Тех, кто находится на противоположном конце континуума, поддерживают многочисленные данные, собранные поведенческими экономистами. Разумные люди на этой стороне спектра утверждают, что общество может и должно запрещать нам делать то, что, скорее всего, нанесет нам ущерб. Сегодня имеются весьма убедительные доказательства того, что человеческие решения изначально содержат определенные ошибки, такие, например, как недооценка риска или плохое планирование будущего. И на практике эти ошибки часто сказываются не только на тех, кто принимает решения, но и на других людях, что нам весьма наглядно продемонстрировали коллапс в сфере недвижимости и хаос на рынке ипотек.
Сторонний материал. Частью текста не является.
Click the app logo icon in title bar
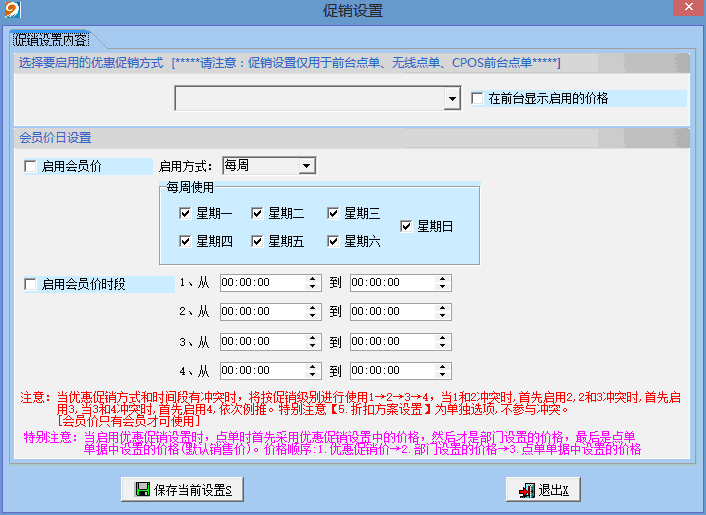Image resolution: width=706 pixels, height=515 pixels. [x=12, y=11]
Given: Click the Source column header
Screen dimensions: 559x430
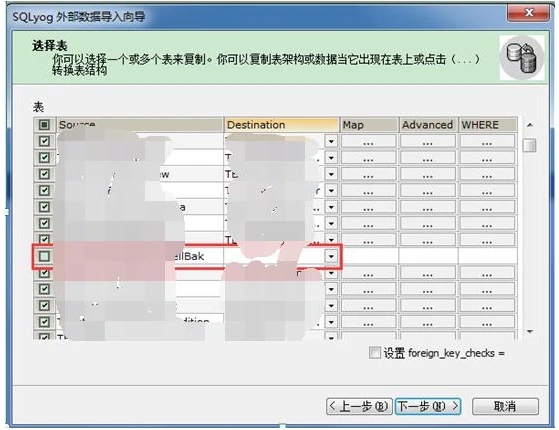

Между этими двумя крайними точками зрения есть целый ряд мнений – например, вам позволяется нюхать клей и катиться вниз по ступенькам, только если вы надели шлем. Интересный и практичный пример такой золотой середины – концепция либертарианского патернализма, сформулированная в весьма авторитетной книге Nudge («Толчок») Ричарда Талера, профессора, специалиста в области финансового и экономического поведения из Чикагского университета, и Касса Санстейна, профессора Юридической школы Гарвардского университета, работавшего в администрации президента Обамы. В основе концепции полезного патернализма лежит идея, что отдельные люди при вынесении суждений действительно систематически совершают ошибки, но общество не должно заставлять их изменять свое поведение (либертарианская часть), оно просто должно указать им правильное направление (патерналистская часть).